Du betrachtest gerade Island 2026 Tag 16: Húsavík – Mývatn
Papageientaucher

Wie erwartet wachten wir nach dem super schönen Tag gestern heute wieder bei Regen auf. Die Vorhersage war auch nicht allzu gut. Bevor wir Húsavík verließen, tankten wir und tauschten auch unsere Gasflasche nochmal aus. Durch die Kälte in den letzten Tagen hatten wir öfter geheizt und dadurch die zweite Flasche super schnell leer bekommen.

Papageientaucher

Danach fuhren wir zum Öxarfjörður Viewpoint, wo wir auf dem Hinweg nach Húsavík schon gehalten und Papageientaucher fotografiert hatten. Auf der Fahrt war es zunächst so gut wie trocken. Als wir fast da waren, fing es wieder an zu regnen, was uns fast verzweifeln ließ. Wir hielten trotzdem an und gingen in voller Regenmontur nach draußen. Und nach einigen Minuten hörte es tatsächlich auf und blieb auch trocken. Wir konnten in aller Ruhe die Papageientaucher beobachten und fotografierten. Erst waren wir sogar komplett alleine mit ihnen. Nach und nach hielten weitere Autos.
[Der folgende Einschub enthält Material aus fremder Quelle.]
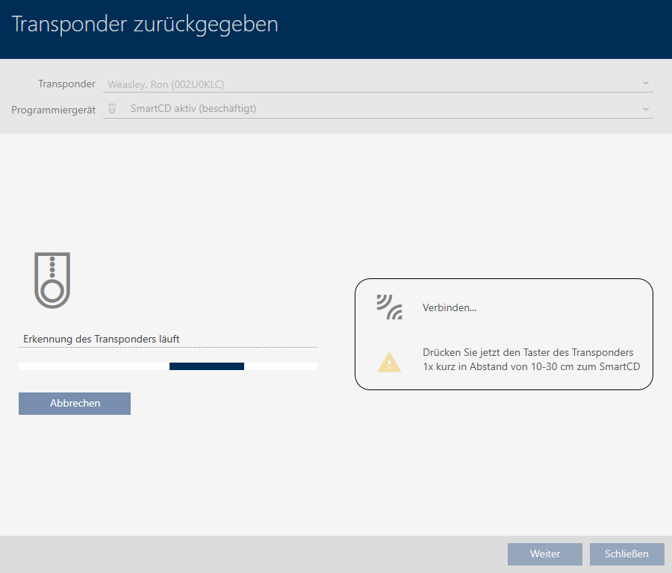The image size is (672, 573).
Task: Close the dialog with Schließen
Action: tap(626, 554)
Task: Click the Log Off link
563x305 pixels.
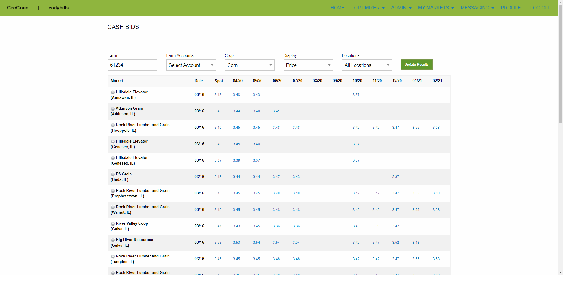Action: point(540,8)

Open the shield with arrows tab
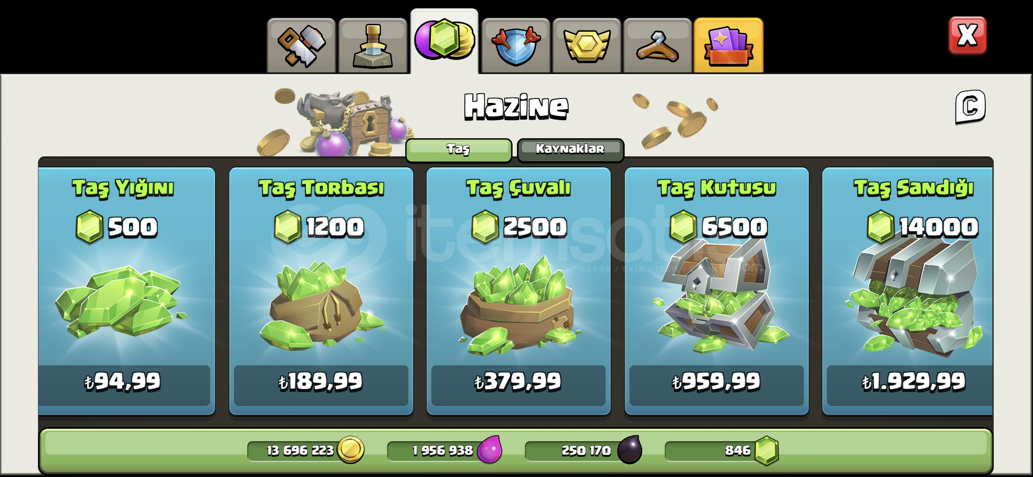point(516,45)
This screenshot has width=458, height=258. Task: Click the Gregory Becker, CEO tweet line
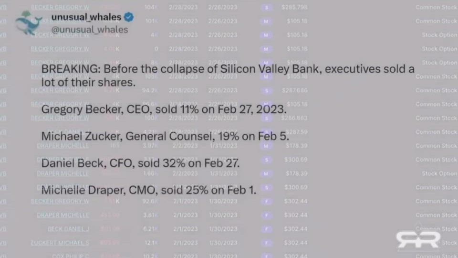click(164, 109)
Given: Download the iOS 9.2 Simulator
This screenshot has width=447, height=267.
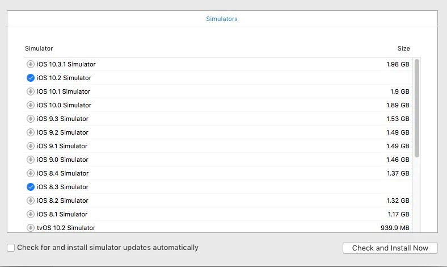Looking at the screenshot, I should pos(31,132).
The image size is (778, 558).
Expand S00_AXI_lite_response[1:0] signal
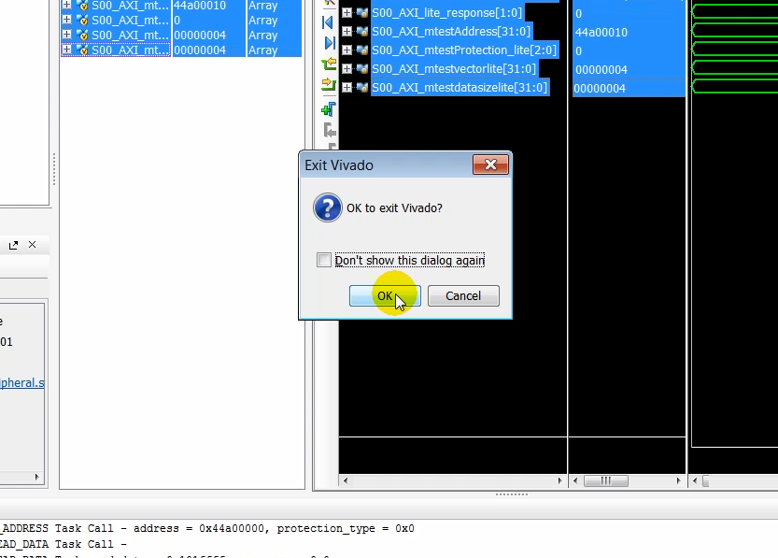coord(347,13)
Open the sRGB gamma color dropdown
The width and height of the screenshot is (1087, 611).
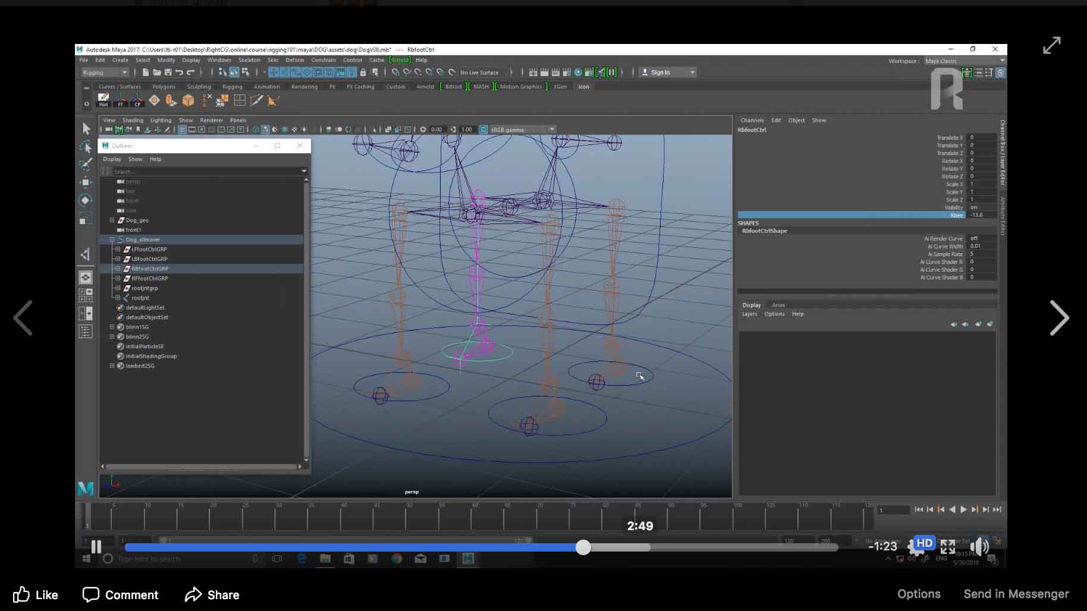point(521,130)
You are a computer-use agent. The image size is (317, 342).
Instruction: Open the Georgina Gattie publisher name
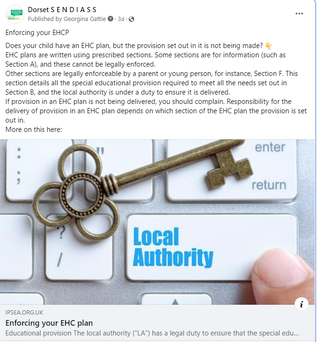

Heute waren die Papageientaucher noch näher. Eine Gruppe befand sich auf einem Felsvorsprung, auf dem wir beim letzten Mal gestanden hatten. Sie schienen auch nicht wirklich von uns gestört zu ein, sogar fast eher neugierig. Der ein oder andere watschelte ein paar Schritte in unsere Richtung. Nach einer Weile gingen wir ein Stück weg von dem Vorsprung um zu schauen, ob woanders auch noch Papageientaucher waren. Als wir zurückkamen, waren keine Papageientaucher mehr auf dem Vorsprung. Deshalb ging ich auf den Vorsprung, um Papageientaucher weiter unten besser fotografieren zu können. Nach und nach landeten mehrere direkt vor mir und kamen teilweise auf mich zu.

Diesmal hatte ich so viel Zeit und musste auch nicht dauernd aufpassen keine nasse Linse zu bekommen, sodass ich einige Papageientaucher im Flug erwischte.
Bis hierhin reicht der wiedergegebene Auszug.